TRIM Expression and Its Association With Disease Activity in Systemic Lupus Erythematosus

ABSTRACT

Systemic lupus erythematosus (SLE) is a chronic autoimmune disease with diverse manifestations, including rash, arthritis, and nephritis. Although autoantibodies are a key feature of SLE, their levels often poorly reflect disease severity, suggesting the involvement of additional contributing factors. The tripartite motif‐containing protein (TRIM) family, which regulates immunity, may play a role in SLE. Although TRIM21 is a known autoantigen, the roles of other TRIM family members remain unclear. The present study examined TRIM expression in SLE and evaluated the potential of TRIM proteins as biomarkers. TRIM expression in peripheral blood mononuclear cells was measured using reverse transcription quantitative polymerase chain reaction (PCR) and compared between patients with SLE ( n  = 33) and healthy controls ( n  = 20). Associations of TRIM expression with disease activity (active/inactive), renal involvement (nephritis/nonnephritis), clinical manifestations, and laboratory parameters were analyzed. The expression levels of several TRIM genes, specifically TRIM5 , TRIM11 , TRIM21 , and TRIM72 , were higher in patients with inactive SLE, nonnephritic disease, or low disease activity than in patients with active disease, nephritic disease, or relapsed SLE and healthy controls.
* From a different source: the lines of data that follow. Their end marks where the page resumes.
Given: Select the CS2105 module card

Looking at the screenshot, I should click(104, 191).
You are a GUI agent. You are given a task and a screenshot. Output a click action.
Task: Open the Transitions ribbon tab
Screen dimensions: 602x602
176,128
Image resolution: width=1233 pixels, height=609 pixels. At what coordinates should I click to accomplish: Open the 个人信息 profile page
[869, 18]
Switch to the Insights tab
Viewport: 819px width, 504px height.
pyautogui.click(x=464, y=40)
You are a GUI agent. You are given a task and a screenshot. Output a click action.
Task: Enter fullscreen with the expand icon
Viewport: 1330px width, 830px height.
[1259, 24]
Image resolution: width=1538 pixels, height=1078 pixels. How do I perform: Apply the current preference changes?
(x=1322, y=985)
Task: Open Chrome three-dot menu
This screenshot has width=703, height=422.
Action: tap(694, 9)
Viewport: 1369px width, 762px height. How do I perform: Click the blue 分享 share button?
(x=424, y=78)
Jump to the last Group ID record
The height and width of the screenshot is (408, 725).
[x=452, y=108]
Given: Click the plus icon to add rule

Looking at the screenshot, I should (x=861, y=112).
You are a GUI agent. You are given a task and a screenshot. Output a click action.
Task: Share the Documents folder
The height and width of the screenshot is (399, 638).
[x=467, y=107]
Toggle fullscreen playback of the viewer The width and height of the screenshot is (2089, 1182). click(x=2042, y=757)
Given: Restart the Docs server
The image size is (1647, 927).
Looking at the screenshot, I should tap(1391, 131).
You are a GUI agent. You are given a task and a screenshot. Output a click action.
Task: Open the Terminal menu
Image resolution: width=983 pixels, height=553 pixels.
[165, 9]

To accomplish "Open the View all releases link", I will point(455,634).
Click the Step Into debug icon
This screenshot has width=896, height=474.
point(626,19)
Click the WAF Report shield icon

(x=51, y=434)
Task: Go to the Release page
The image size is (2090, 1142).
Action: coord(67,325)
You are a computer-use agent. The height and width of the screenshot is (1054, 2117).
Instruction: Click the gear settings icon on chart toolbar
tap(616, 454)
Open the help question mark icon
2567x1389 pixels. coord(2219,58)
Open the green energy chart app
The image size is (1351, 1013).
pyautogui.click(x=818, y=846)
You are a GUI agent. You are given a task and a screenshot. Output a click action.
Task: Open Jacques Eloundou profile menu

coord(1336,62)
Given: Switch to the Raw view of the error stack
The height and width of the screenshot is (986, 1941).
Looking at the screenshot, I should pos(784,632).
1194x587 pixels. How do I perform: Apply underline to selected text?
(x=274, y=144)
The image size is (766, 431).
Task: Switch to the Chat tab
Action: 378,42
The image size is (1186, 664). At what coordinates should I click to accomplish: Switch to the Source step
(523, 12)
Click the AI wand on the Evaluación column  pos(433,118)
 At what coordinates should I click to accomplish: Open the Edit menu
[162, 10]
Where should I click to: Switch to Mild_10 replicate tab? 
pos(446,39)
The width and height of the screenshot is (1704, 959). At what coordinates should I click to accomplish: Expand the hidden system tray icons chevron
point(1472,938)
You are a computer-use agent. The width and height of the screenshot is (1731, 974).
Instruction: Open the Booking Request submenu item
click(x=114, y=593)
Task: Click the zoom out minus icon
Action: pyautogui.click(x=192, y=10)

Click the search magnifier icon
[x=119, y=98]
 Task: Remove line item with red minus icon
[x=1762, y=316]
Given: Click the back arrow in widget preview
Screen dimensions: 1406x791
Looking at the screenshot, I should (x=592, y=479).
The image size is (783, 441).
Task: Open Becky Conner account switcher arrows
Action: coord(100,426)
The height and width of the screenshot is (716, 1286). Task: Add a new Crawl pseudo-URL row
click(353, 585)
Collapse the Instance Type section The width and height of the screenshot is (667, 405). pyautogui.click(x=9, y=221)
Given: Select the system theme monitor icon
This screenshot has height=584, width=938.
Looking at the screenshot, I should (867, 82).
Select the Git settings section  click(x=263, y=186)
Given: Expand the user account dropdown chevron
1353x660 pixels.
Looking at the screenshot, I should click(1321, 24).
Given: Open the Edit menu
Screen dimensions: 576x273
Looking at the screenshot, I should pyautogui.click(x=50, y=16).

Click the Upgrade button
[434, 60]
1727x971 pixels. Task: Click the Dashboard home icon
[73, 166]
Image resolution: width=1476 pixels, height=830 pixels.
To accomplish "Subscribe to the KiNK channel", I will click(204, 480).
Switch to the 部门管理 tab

The expression levels of these genes were considerably and negatively associated with clinical symptoms but not laboratory parameters. Hydroxychloroquine users exhibited higher levels of TRIM21 expression than did nonusers. Overall, specific TRIM proteins are inversely correlated with SLE disease activity and clinical phenotypes, which indicates their potential as biomarkers. Hydroxychloroquine may regulate TRIM21 expression. Further investigation into underlying mechanisms and continued TRIM monitoring are necessary to develop new SLE treatments and better assess disease progression.